About four million Google hits for “peaceful protesters,” only about 55,000 for “peaceful police.” Anyone who has been reading the news will have seen the phrase “peaceful protesters” again and again—and probably will not have seen this other phrase. Does that mean peaceful protesters outnumber peaceful police 80 to 1? Or at least that we think and speak as if this is the case?

Linguistics does not support this conclusion. In her 1949 book The Second Sex, Simone De Beauvoir gave us the basis for understanding how maleness is the norm in society and language. The phenomenon here is that of markedness, having a default form and a marked form. “Actor” can be a generic term for anyone who acts, but “actress” is used only for the special, marked case—women. As Edwin L. Battistella discusses in The Logic of Markedness, there are exceptions: “male nurse” is the marked case for this profession, because of “the social fact that nurses are most commonly female.”

“Peaceful protesters” is the marked case. It’s understood implicitly that “protesters” are not generally peaceful.

So when the news media speaks or writes about “peaceful protesters,” they are using the marked case. It’s understood implicitly that “protesters” are not generally peaceful. The exceptional ones are the peaceful ones, like the small percentage of male nurses. This is quite evidently false, but doesn’t prevent journalists from using the phrase again and again.

Amirite? Let’s check to see approximately how many Google search results there are for “violent protesters.” In my filter bubble, and admitting that these searches cover all English-language discussion of all protesters globally and historically, it’s 445,000 results, a tiny sliver compared to the “peaceful” ones.

I admit that there are other reasons people would use an adjective such as “peaceful.” It can be used for emphasis rather than to indicate the marked case. But if that’s what’s going on, that’s a huge amount of emphasis. And, I would expect such emphasis to often be accompanied by some sort of marker, an adverb such as “just” or “only” or something along those lines, which I seldom see in recent news.

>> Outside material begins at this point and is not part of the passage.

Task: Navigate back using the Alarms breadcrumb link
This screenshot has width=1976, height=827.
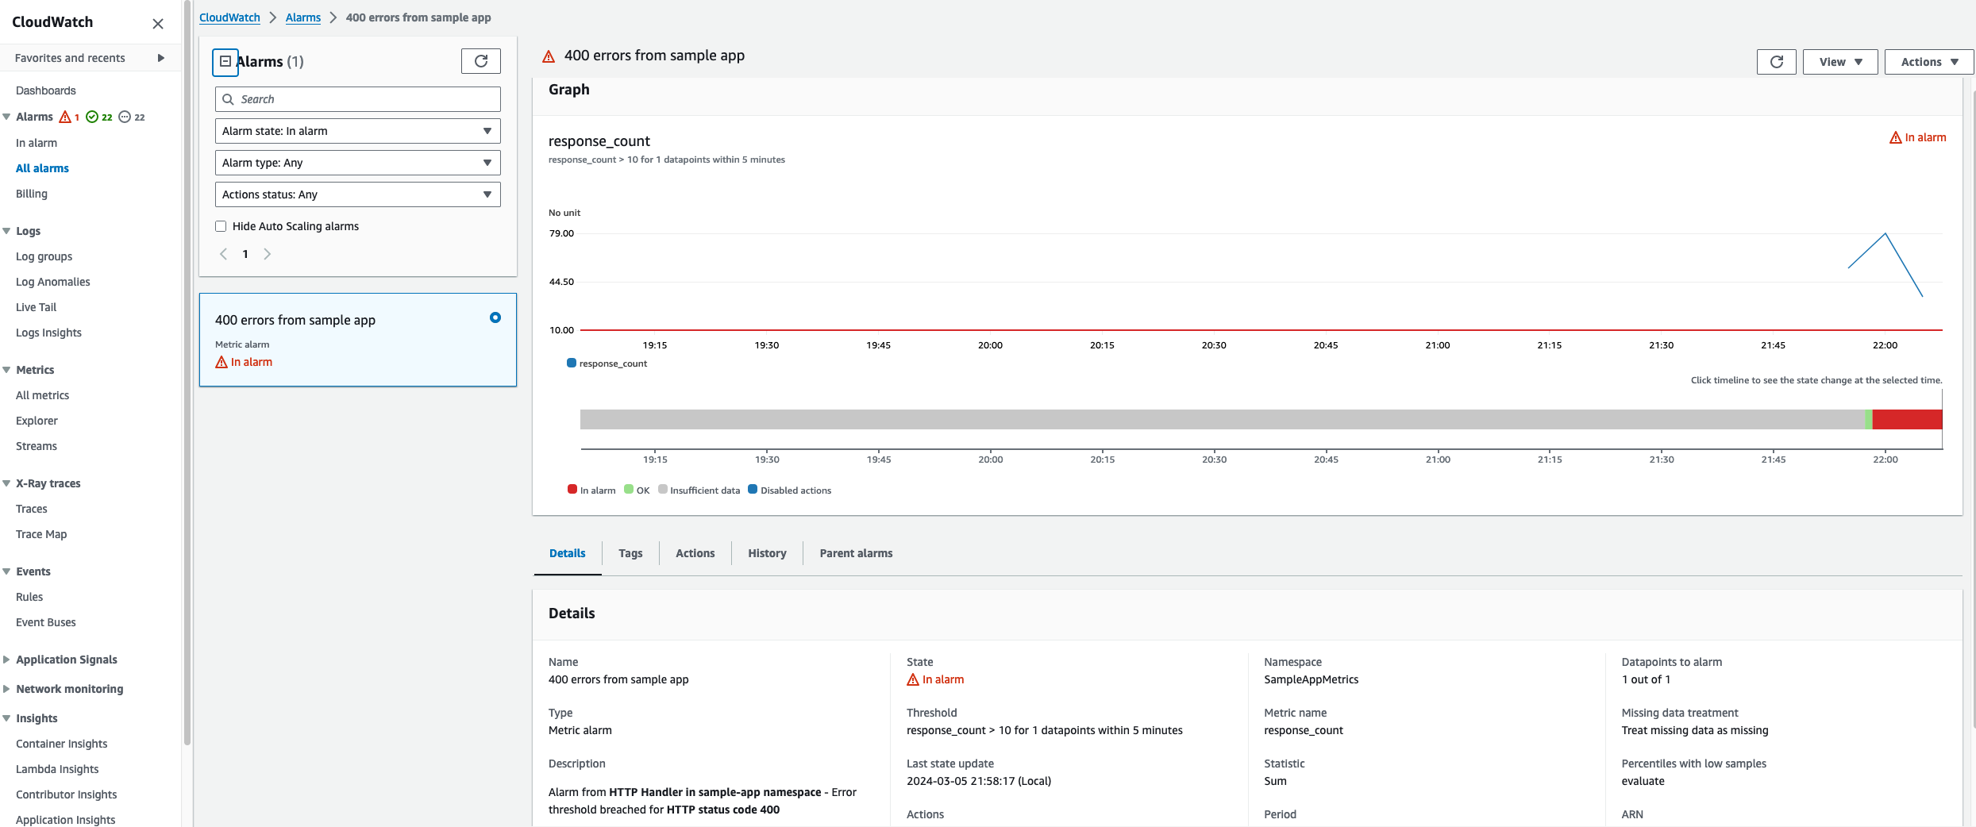Action: [302, 17]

Now, if you don’t buy my argument about markedness and that think “peaceful” and “violent” just represent how many protesters we think are peaceful and how many we think are violent, this still makes no sense at all. Watch the videos. Watch the livestreams. If you can, go out on the streets. One in ten protesters are not violent in any objective sense.

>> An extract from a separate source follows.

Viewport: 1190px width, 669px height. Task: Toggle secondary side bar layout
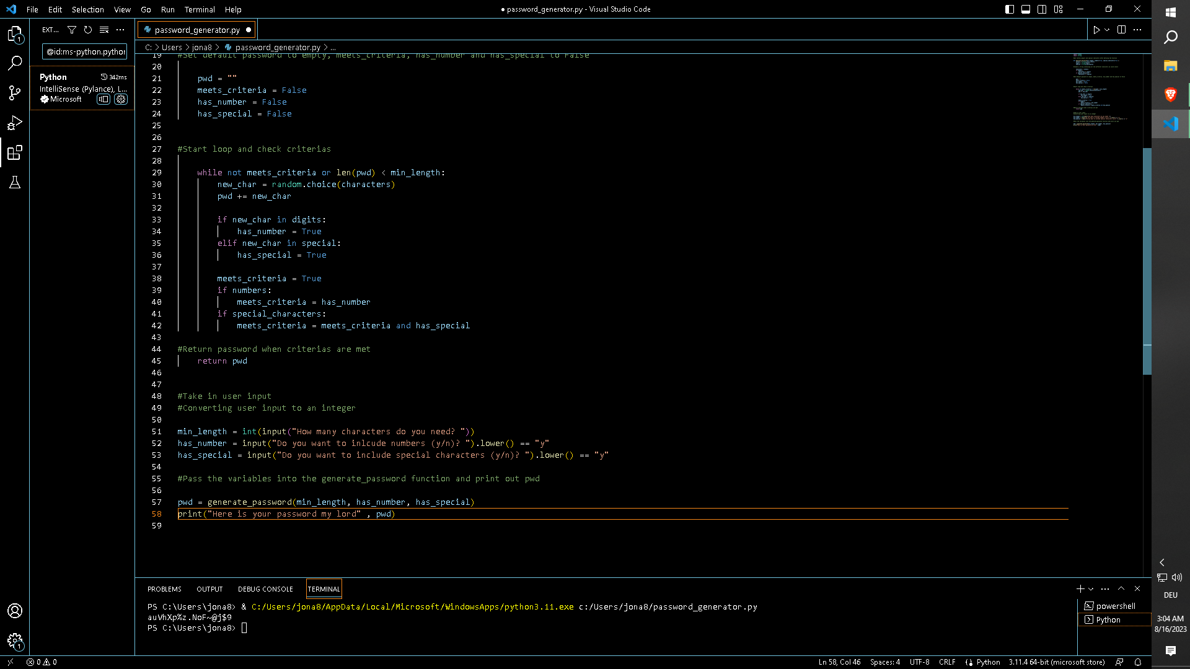1042,9
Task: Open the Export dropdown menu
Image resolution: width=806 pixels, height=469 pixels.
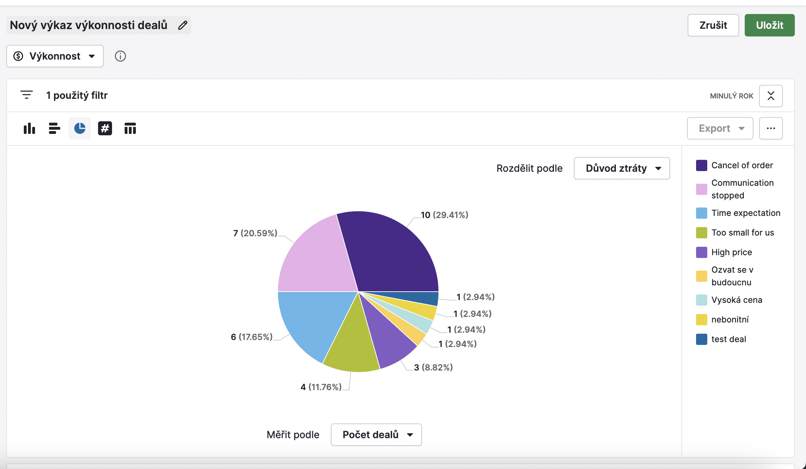Action: click(x=720, y=128)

If you do agree that “peaceful protesters” is being used as the marked case, as if these protesters were in a slim minority, that is an extraordinary and bizarre confusion, truly unhinged from reality.

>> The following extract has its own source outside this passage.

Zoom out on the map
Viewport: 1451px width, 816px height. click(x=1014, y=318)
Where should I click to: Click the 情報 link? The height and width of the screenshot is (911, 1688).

Why not just call the great mass of so-called peaceful protesters “protesters,” explaining—if for some reason it needs to be explained—that we are lawfully exercising our rights to speak and assemble?

3 Replies to ““Peaceful Protesters” but no “Peaceful Police””

  1. On Language Log, Mark Liberman makes a good point: The modifier “peaceful” could be employed not (only) because of markedness, or even emphasis, but because

    the conceptual framework is actually based on the logic of police reaction. If protests are violent, then a proportionate use of force by the police may be seen as justified. If the protests are peaceful, a violent police reaction is seen as wrong. And even in cases where there’s no police violence, the context is one where the behavior of the protesters is seen as relevant — not because protestor violence is the default, but because the lack of police action needs an explanation, or because the writer is emphasizing the perceived cause of police restraint.

  2. “One in ten protesters are not violent in any objective sense.” typo? It’s more like 99 out of 100.

  3. I was referring to the approximately 10x as many Google search results for “peaceful protesters” as opposed to “violent protesters.” I agree that (at least) 99 of 100 of peaceful. I’dd be glad to know how I can write more clearly here.